[start DATA LINES]

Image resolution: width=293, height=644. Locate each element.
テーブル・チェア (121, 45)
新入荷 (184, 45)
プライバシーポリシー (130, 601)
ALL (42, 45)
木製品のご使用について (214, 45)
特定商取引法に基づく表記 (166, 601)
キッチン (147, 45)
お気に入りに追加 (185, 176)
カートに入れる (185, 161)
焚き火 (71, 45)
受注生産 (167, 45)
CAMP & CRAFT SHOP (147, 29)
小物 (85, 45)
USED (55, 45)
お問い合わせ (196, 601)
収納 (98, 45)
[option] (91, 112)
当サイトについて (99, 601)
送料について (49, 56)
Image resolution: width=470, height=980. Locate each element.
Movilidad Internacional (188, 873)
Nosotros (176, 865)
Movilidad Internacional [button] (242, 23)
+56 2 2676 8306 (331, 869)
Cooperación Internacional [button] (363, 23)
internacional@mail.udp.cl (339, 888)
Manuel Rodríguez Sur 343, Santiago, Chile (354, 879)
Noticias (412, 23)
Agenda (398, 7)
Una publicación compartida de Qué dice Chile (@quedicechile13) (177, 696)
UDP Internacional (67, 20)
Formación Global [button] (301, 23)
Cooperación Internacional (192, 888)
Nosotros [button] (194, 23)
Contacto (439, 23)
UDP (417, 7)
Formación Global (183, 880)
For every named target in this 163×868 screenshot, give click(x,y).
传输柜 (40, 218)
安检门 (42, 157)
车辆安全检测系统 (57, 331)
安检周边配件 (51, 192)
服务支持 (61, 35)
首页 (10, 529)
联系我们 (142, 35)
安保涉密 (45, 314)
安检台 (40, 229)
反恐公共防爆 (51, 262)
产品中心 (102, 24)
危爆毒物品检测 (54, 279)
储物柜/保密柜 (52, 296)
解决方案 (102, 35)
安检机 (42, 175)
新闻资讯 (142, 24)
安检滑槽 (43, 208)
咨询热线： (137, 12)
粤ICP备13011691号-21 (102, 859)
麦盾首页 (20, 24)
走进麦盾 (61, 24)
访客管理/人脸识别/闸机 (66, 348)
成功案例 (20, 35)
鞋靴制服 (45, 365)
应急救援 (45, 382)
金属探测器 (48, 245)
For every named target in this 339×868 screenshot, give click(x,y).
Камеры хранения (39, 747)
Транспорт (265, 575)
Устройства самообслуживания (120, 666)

[end DATA LINES]

Count the lines in the entries above that contain the string "Global", matching case exactly, and give only the number.

2